Ce recueil de jeux sur Paris, édité chez Zulma, est intemporel. Et pour cause : il propose des énigmes par arrondissements, parfois historiques, parfois littéraires, parfois ludiques grâce auxquelles on peut faire le tour de tout Paris, en découvrant et apprenant des anecdotes sur la capitale française.

Les Pérec/rinations sont classées en vingt et un chapitre, à savoir, un par arrondissement et un dernier pour la vieille institution qu’est celle du métro.

Livre-jeu

Georges Pérec avait imaginé ces jeux et énigmes pour les publications Télérama du début des années 1980. Dans cet ouvrage, vous trouverez des mots croisés sur votre arrondissement, des devinettes, des problèmes à résoudre, vous étudierez vos correspondances dans le métropolitain, vous en apprendrez plus sur certains personnages qui ont marqué l’Histoire comme sur Henri IV par exemple, ou encore sur des événements incontournables comme l’Exposition Universelle de 1900 à laquelle on doit, par exemple, le majestueux pont Alexandre III.

Ce livre offre une nouvelle dimension à Paris. Vous pourrez vous balader dans des rues encore inconnues, en connaître un fait historique étonnant (et donc impressionner votre ami(e)), décrypter des messages auxquels vous n’auriez pas fait attention sans la lecture de quelques lignes et également prendre un chemin extrêmement long pour être certain d’emprunter toutes les rues qui ont un nom de capitale européenne dans le quartier vers la place de l’Europe, sans jamais revenir sur ses pas (Paris 8ème). Bon. Pas sûre que tout soit vraiment indispensable, c’est vrai… Mais tout de même, vous vous rendrez compte que c’est assez incroyable de finalement connaître si peu de choses sur la ville dans laquelle vous habitez (si vous avez la chance d’être Parisien) depuis si longtemps. Paris vue par Georges Pérec va vous surprendre, vous réveiller, et rien de tel pour vous aventurer dans des arrondissements encore inconnus. Les plus flemmards d’entre vous pourrons aussi rester chez eux et faire gentiment les mots croisés et répondre aux énigmes proposées par l’auteur : le divertissement n’en sera pas moins grand.

Vous trouverez en somme de quoi vous divertir dimanche prochain, que vous souhaitiez rester sur votre canapé ou bien arpenter les pavés.

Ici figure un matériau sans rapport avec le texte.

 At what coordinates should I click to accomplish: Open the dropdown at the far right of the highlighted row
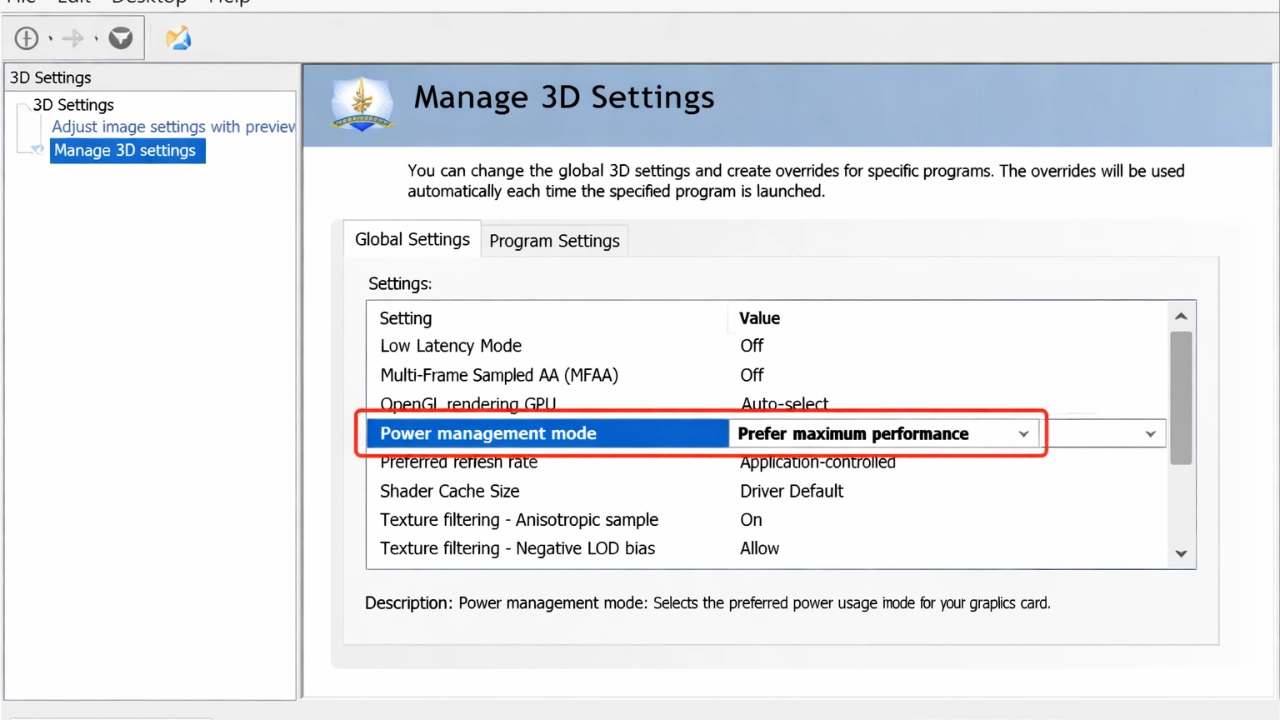pyautogui.click(x=1149, y=433)
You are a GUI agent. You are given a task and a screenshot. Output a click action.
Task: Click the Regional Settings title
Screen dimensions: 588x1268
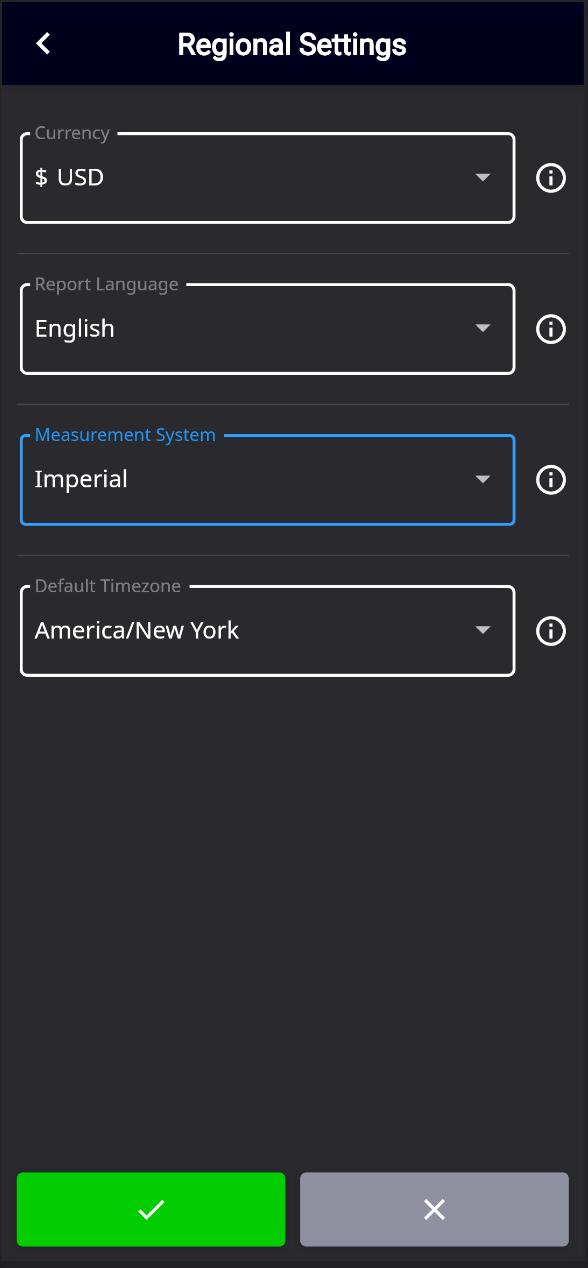click(292, 45)
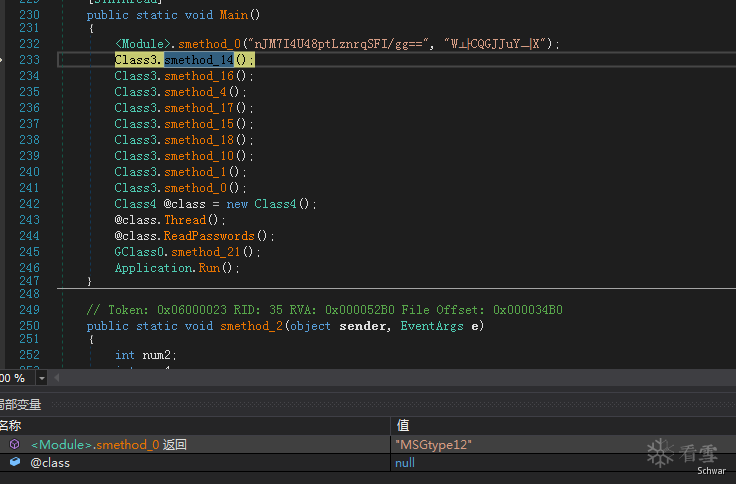Select the @class variable row name
Screen dimensions: 736x484
(50, 462)
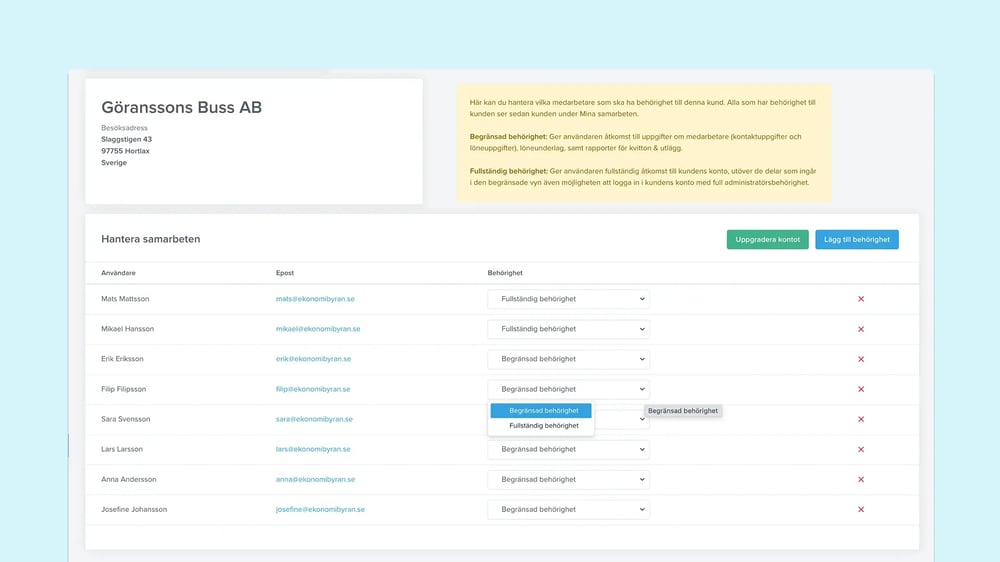
Task: Click the lars@ekonomibyran.se email address
Action: point(313,449)
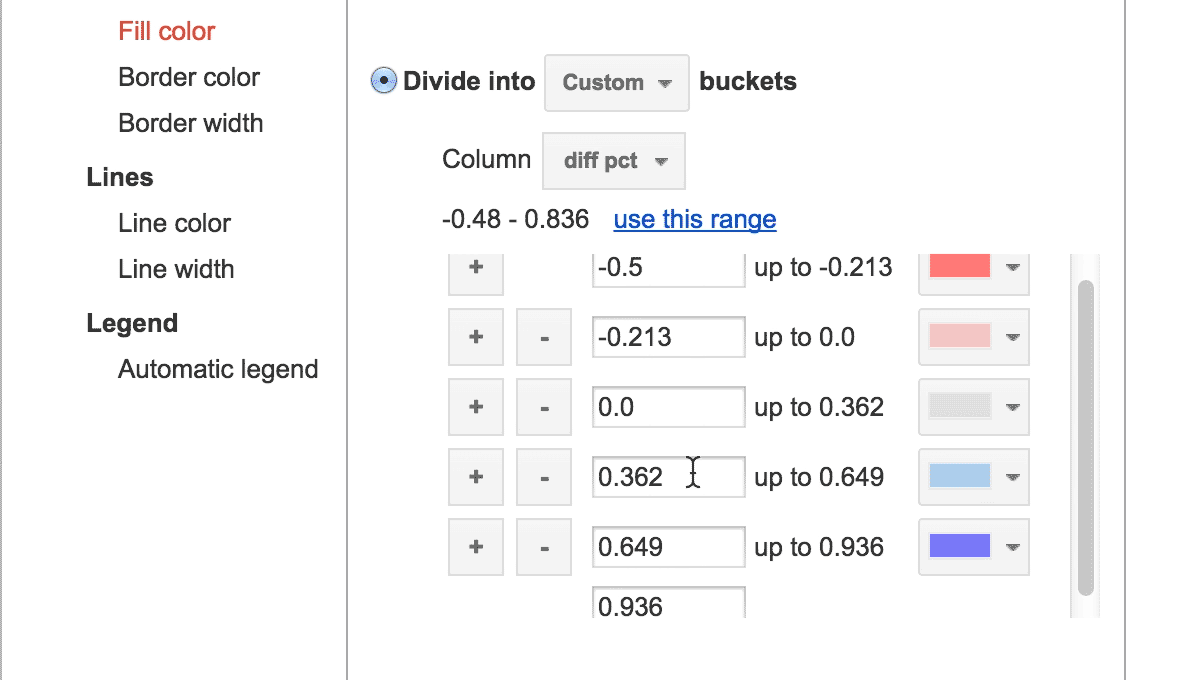Open the Border color settings
This screenshot has height=680, width=1190.
189,77
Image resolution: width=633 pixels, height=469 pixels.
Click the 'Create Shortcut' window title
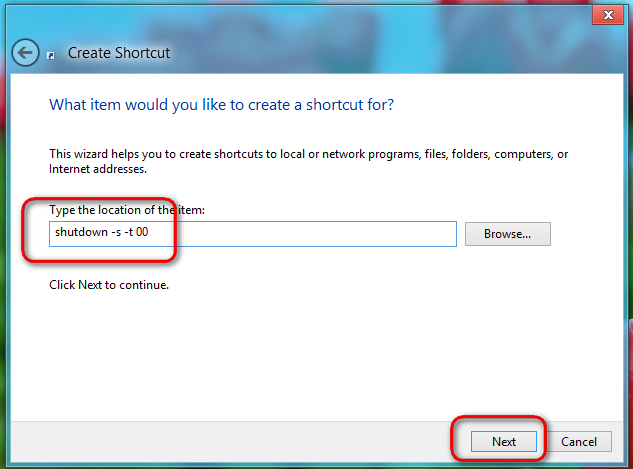point(119,53)
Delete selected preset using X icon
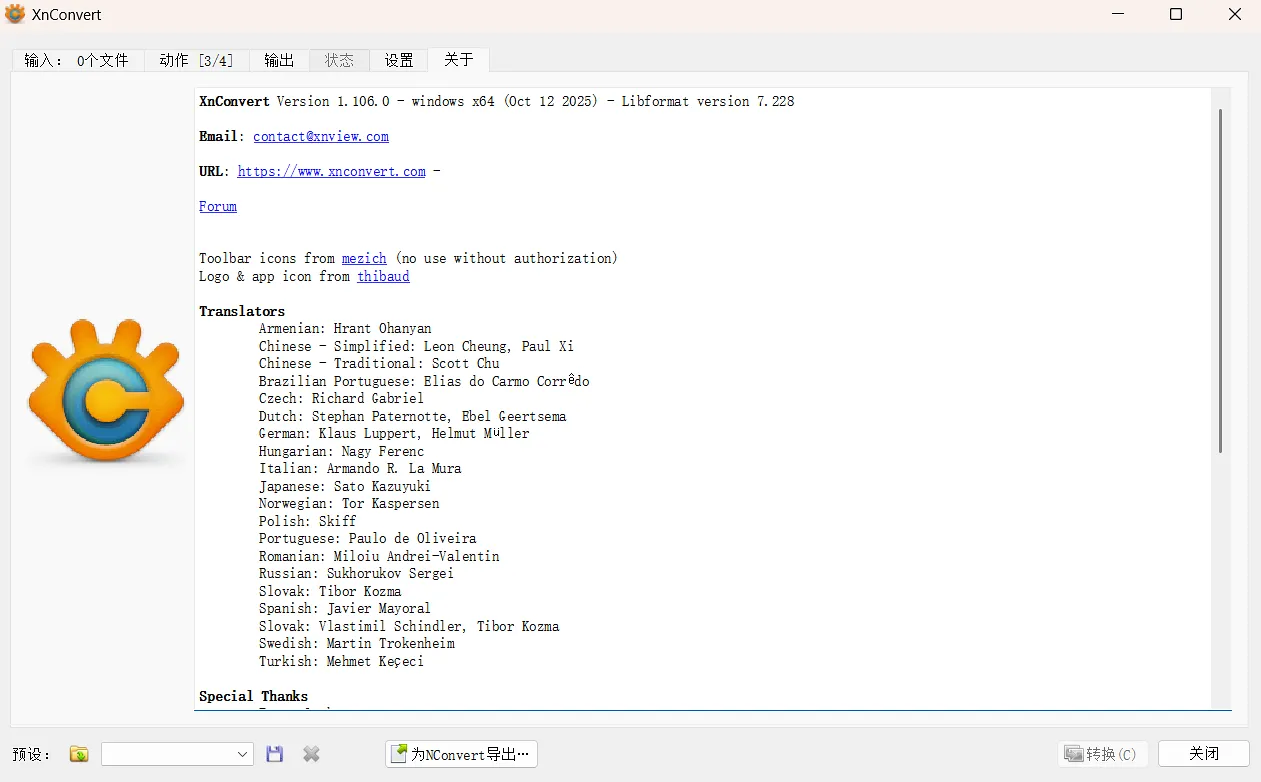This screenshot has width=1261, height=782. 311,754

Georges Pérec, un auteur verbicruciste

Non, cela ne signifie pas qu’il mange des croix, mais bien qu’il est auteur de mots croisés. Pour Pérec, la langue et l’histoire sont deux terrains de jeu qu’il est possible d’exploiter à l’infini. Cet aspect du langage que l’on peut modeler à ses envies fait très vite son succès et devient sa signature.

En 1967, il rejoint les membres de l’OuLiPo (Ouvroir de Littérature Potentielle). Ce cercle ne correspond pas à un courant littéraire, mais bien à un groupe d’auteurs, qui souhaitent travailler sur la contrainte de la langue, ce qu’elle offre ou au contraire ne permet pas. Leur but est de mettre des mots sur ce qui n’en a pas forcément et d’encourager la création littéraire.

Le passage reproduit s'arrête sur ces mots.